Ransomhub maintains dominance
Ransomhub retained the top position as the most active threat actor this month with 74 attacks, up by 3% from the previous month’s 72 incidents. One significant attack in September targeted Kawasaki, with the group stealing 487 GB of sensitive data. This included business documents, banking records, and internal communications. After failed auctions, they threatened to leak the data on the dark web.
Play secured second position with 43 attacks, followed by Medusa in third with 26 attacks, and Qilin in fourth with 23 attacks.

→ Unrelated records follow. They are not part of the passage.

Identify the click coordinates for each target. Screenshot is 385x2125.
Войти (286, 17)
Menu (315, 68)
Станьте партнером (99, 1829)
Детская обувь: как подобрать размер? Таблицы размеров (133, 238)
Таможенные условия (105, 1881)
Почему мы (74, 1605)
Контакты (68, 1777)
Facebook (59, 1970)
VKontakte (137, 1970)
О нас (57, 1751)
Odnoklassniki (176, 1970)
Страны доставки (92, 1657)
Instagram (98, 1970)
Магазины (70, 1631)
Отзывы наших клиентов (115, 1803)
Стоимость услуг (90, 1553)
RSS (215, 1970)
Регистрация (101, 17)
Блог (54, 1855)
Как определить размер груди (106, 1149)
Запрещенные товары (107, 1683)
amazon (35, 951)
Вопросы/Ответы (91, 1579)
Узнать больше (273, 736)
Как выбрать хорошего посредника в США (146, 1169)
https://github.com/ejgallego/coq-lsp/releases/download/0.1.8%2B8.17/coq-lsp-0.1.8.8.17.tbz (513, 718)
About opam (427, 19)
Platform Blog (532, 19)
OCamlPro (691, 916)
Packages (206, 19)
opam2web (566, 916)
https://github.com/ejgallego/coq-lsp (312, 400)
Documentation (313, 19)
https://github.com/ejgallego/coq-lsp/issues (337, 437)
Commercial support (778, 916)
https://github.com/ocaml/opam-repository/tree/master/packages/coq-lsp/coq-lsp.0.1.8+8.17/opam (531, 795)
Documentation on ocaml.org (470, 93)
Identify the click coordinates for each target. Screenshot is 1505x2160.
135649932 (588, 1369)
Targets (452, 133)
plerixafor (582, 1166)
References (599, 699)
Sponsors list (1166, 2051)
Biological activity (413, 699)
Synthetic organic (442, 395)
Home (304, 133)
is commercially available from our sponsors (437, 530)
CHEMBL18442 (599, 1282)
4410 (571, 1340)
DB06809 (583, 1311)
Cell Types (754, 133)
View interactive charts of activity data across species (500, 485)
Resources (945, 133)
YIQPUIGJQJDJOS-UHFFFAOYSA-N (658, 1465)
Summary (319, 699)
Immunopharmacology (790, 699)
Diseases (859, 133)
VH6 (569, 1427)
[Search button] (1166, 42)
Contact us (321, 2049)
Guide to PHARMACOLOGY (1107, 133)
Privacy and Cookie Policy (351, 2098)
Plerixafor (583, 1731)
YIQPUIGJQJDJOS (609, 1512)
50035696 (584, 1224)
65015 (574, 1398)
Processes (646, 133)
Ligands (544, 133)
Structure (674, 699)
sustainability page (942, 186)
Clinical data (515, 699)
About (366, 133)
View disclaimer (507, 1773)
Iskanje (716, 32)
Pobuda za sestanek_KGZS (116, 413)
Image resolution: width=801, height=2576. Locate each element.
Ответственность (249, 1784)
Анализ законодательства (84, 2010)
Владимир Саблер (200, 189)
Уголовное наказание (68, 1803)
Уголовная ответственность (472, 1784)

80% of attacks strike North America and Europa
North America remained the most targeted region, accounting for 57% of total global attacks (233). Europe followed with 23% of attacks (94), a noteworthy drop from 125 in August.
Asia faced a modest rise, with attacks climbing from 43 in August to 46 in September, and South America remained the same with 21 attacks. Attacks in Oceania dropped from 15 to 8 between August and September, with Africa also experiencing a significant decline in attacks, going from 13 to 5.
Industrials remains the prime target
The Industrials sector remained the most targeted sector. Accounting for 26% (103) of attacks in September, these figures reflect the continued interest by threat actors in targeting Critical National Infrastructure (CNI). Following closely behind is Consumer Discretionary with 89 attacks, and in third position, Information Technology with 51 attacks.
Ransomware Spotlight: Cicada3301’S assault on VMware ESXi servers
In recent months, there has been a sharp rise in cyber threats targeting virtualized environments, exposing vulnerabilities in critical organizational networks. As more enterprises adopt virtualization for scalability and flexibility, these infrastructures have become prime targets for attackers. A new ransomware variant, Cicada3301, is taking advantage of weaknesses in VMware ESXi servers, which are essential to organizations relying on virtual machines.
This highlights the critical need for robust security measures in virtualized environments, such as strong antivirus software, to allow organizations to mitigate the risks posed by sophisticated ransomware like Cicada3301.
Matt Hull, Head of Threat Intelligence at NCC Group, said: “Despite a small drop in ransomware victims in September, organizations must stay vigilant. The ransomware threat landscape has been continually volatile throughout 2024, with the number of victims rising and falling month on month.
“As the Industrials sector continues to be the most targeted, it’s essential that organizations operating in this space are mindful of the continued threat. Due to the significant impact on organizations that rely on ‘up-time’, and those that hold large amounts of Intellectual Property (IP) or Personally Identifiable Information (PII), cyber criminals will maintain their level of focus as they seek maximum ‘bang for their buck’.
“We must also be aware that fueling the Ransomware ecosystem is a network off access brokers and info-stealing malware. We have noted an increase in the volume of both, so organizations should ensure that fundamental security practices around password management, end point security and Multi Factor Authentication are in place and effective.”